Starting with the line that has "Where should I" in the records below and stopping after the line that has "You are a computer-use", output every line exactly and nothing else; skip pictures.

═════ Recorded information ═════

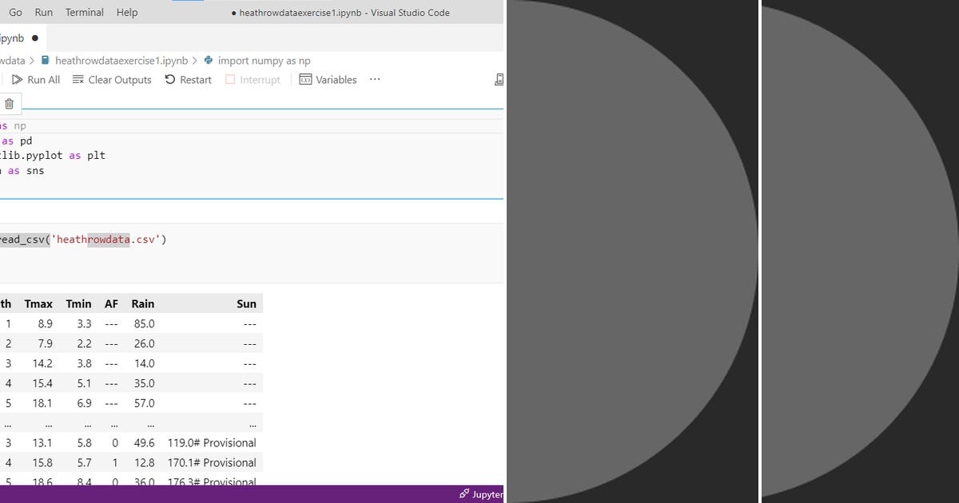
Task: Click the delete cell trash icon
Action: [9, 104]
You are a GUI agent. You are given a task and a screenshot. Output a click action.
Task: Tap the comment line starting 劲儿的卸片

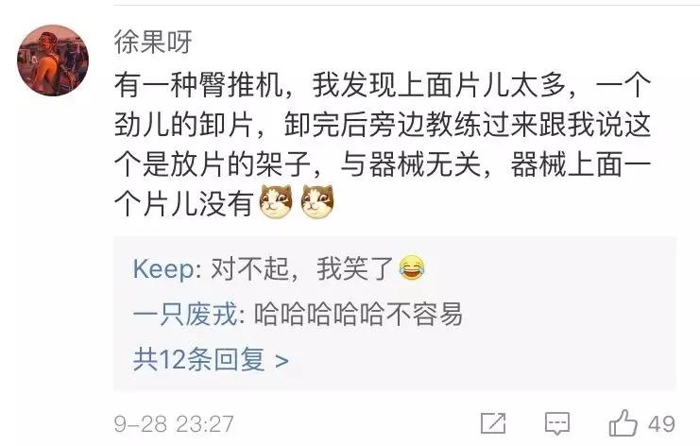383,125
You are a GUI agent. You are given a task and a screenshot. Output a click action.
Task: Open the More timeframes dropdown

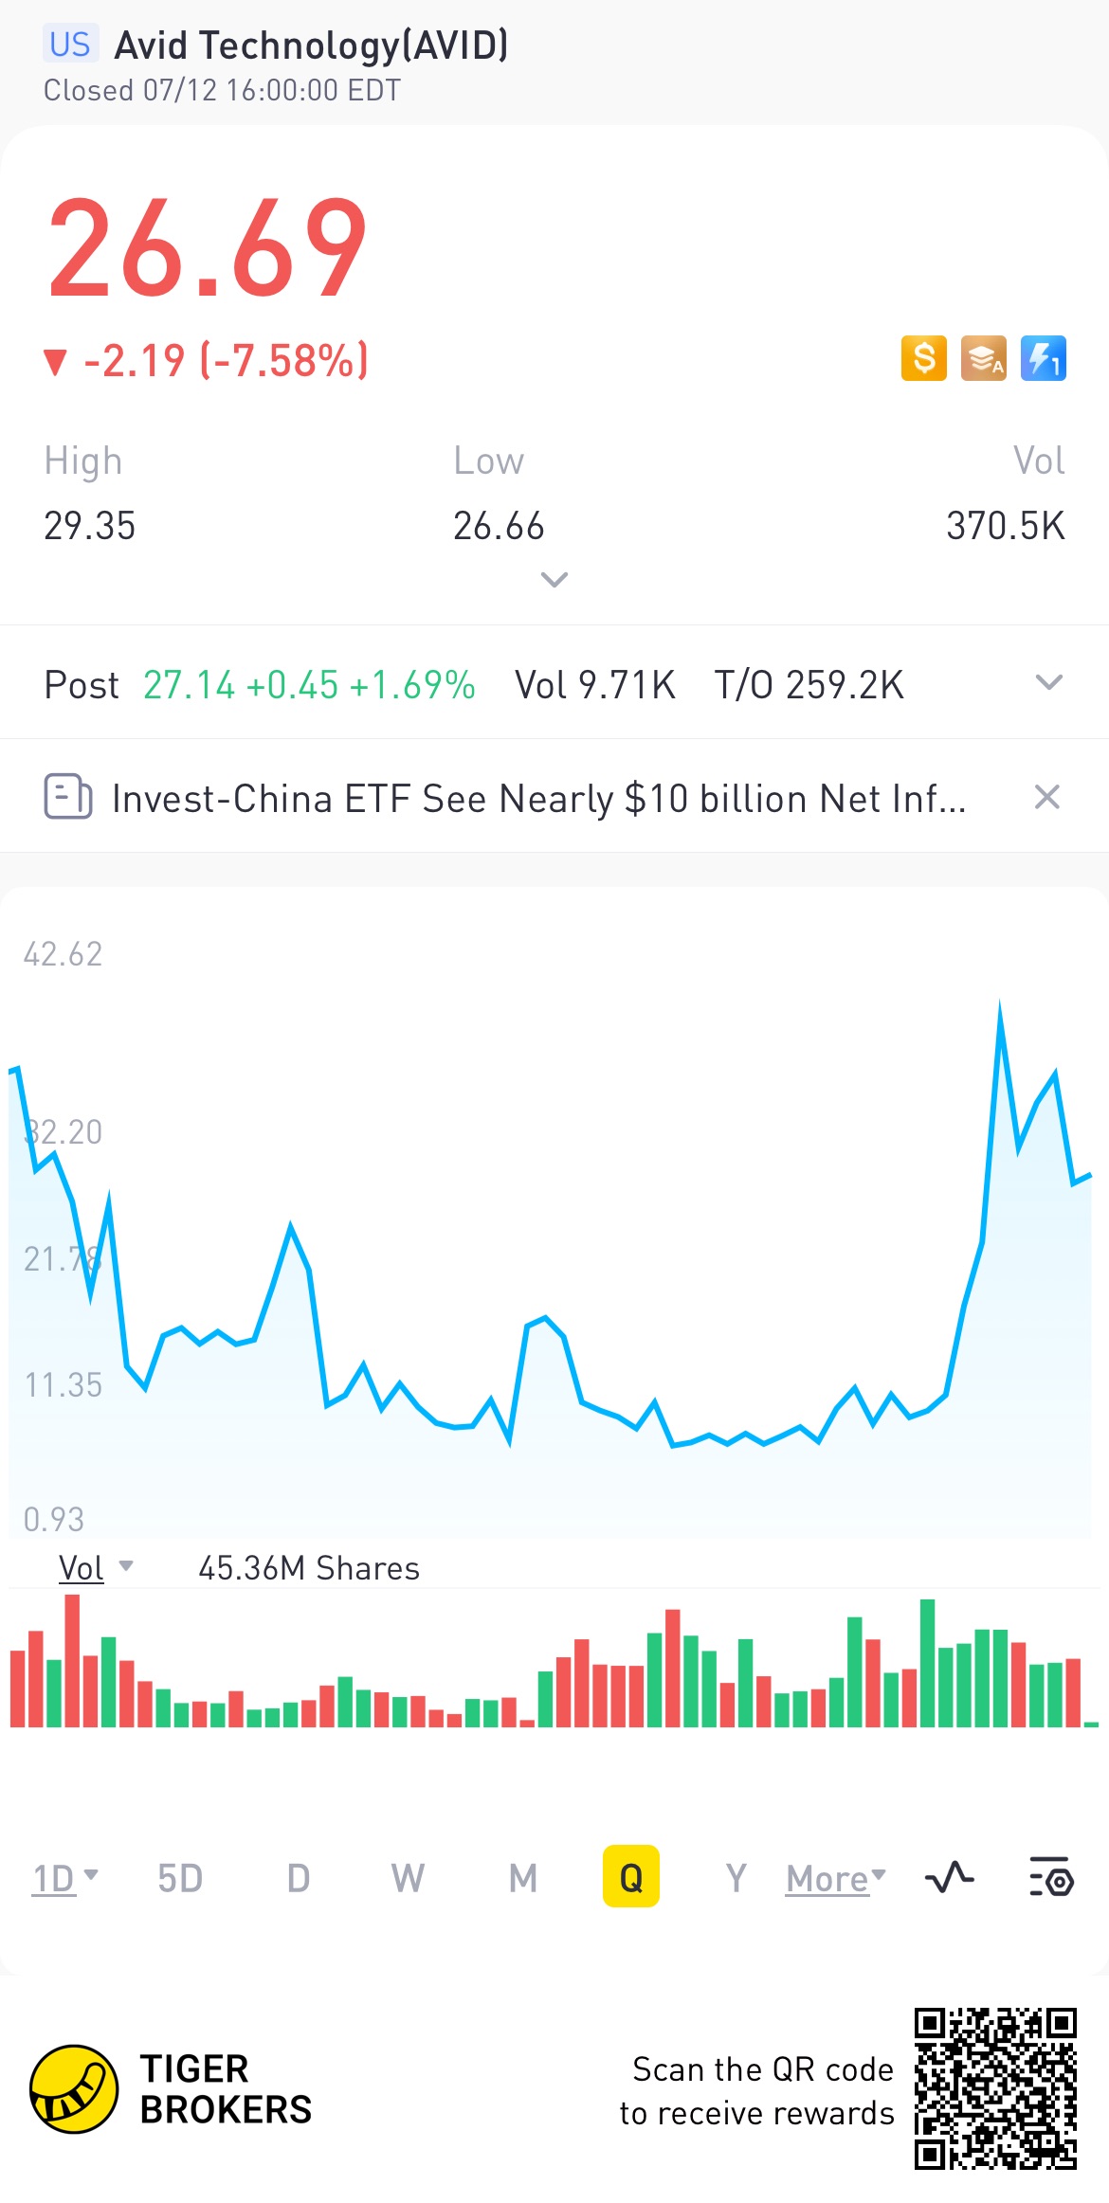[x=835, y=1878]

═════
═════ Recorded information ═════

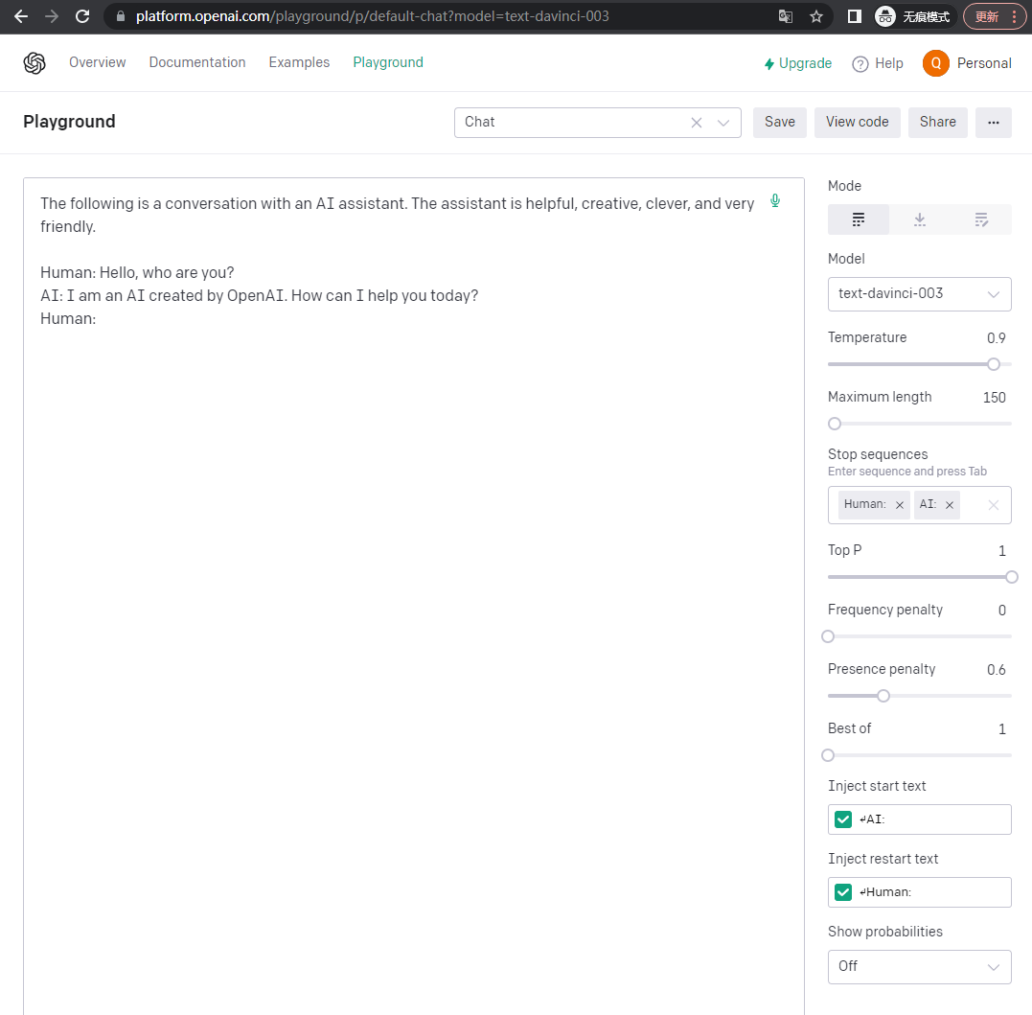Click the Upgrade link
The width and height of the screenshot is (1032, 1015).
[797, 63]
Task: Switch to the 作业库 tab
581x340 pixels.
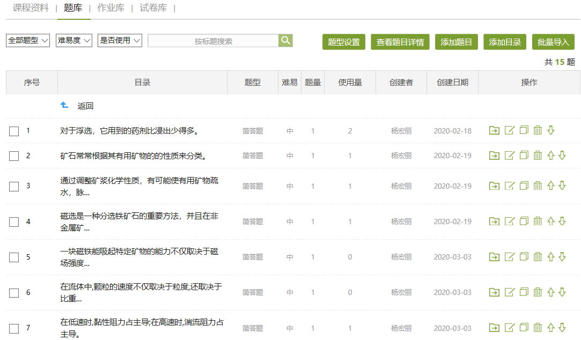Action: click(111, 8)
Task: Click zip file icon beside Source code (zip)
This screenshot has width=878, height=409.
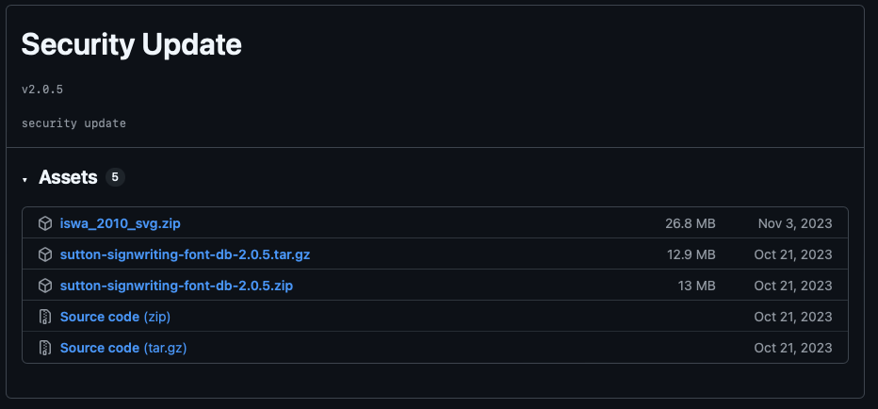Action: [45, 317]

═════
═════ Recorded information ═════

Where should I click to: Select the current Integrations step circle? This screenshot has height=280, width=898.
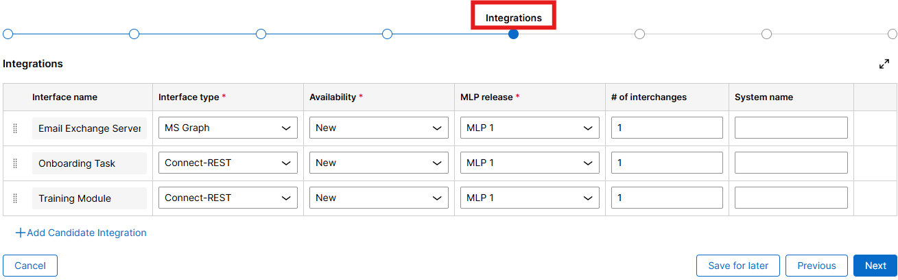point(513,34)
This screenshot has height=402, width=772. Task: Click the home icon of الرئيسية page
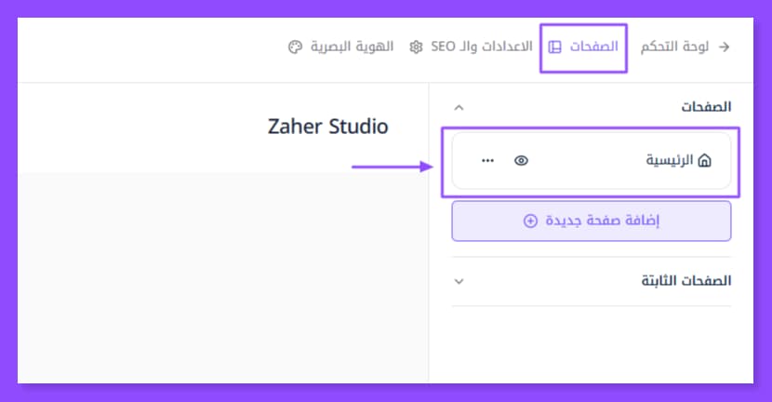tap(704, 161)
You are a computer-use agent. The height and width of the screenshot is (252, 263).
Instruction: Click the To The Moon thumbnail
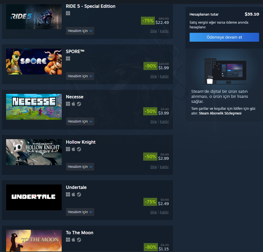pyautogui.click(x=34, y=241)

═════

» **Written solution**:
Where should I click to: Select the current Integrations step circle? This screenshot has height=280, width=898.
point(513,34)
This screenshot has height=402, width=772. Task: Click the home icon of الرئيسية page
tap(704, 161)
You are a computer-use agent. The height and width of the screenshot is (252, 263).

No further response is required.